__EXERCISE SET__:
(a) Restate the stretch of the blog post starting at "I submitted the" and ending at "check it out!", switching "photos" to "pictures".
(b) Translate this sentence from the blog post into Spanish: "Evidently, there are different ways to play Monopoly, and some take longer than others."

__EXCERPT TO READ__:
------------

It was the most marvelous thing I had ever seen.
A day later, when we went to play it, though, we discovered one thing absent from the box: The rules. With our friend Dick, we wracked our brains to remember how to play, and finally reverted to the phone. We admitted to Julie that we loved our present, but didn’t know what to do with it! So she put Barry’s nephew Emanuel on the phone, and he gave us detailed instructions as only an 8-year-old can.
It was a marathon game, lasting until almost 3 am, when we all collapsed from exhaustion. Evidently, there are different ways to play Monopoly, and some take longer than others. If you play by the official rules, the game is only supposed to last about 90 minutes!
One day, we’ll get this boat out cruising, and we’ll stop at Vero Beach to meet Carlo, thank my Dad, and play Meps-n-Barryopoly while we drink a toast with Jelly Bean Wine and watch our 5200 cure. But first, maybe another little road trip? We need to go up to Ohio and thank Julie and Cody and Emanuel and Gabriel personally!
(Pictures of the Monopoly set are below. I made ‘em big, so you can read the hilarious cards!)
My apologies for not writing much lately. I have a couple of excuses —
1 – We’ve gotten totally hooked by a podcast and blog at NPR called Planet Money. These guys do a fantastic job of tracking down stories about what’s going on in the economy, and more importantly, why. Last weekend, we were driving down State Route 24 here in North Carolina when I saw a sign that tickled my funny bone: “Free boat! With homesite purchase.”
“We have got to take a picture of that when we come back tomorrow!” I said to Barry. Unfortunately, the following day was drizzly, which made it harder to take photos from the Squid Wagon. Barry managed a U-turn (a feat that requires a road the width of a football field) and we figured out which window could roll down and then (more importantly) roll back up again, stuck the camera out, hit the shutter button, and then said, “Thank God for Photoshop!”
I submitted the photos to the Planet Money blog with a note, where they’ve been publishing images illustrating “Half Built America.” It got published today — check it out!
2 – Speaking of websites, we spent a couple of months swearing at different web browsers, then launched a website for the boatyard we call home, Bock Marine. For those of you who have been complaining about how few photos I’ve published, many of the ones on their site are mine, so you can see where we are. We definitely feel like family here!

------------

__COLLECTED MATERIAL__:
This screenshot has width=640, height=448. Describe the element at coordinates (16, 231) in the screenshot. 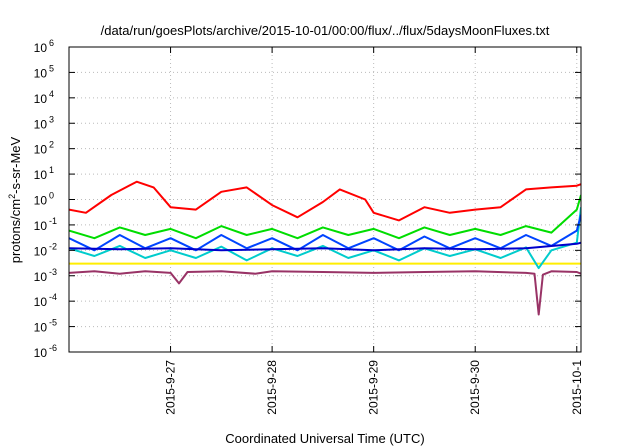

------------

__YOUR WRITTEN ANSWERS__:
(a)
I submitted the pictures to the Planet Money blog with a note, where they’ve been publishing images illustrating “Half Built America.” It got published today — check it out!

(b) Evidentemente, hay distintas formas de jugar al Monopoly, y algunas duran más que otras.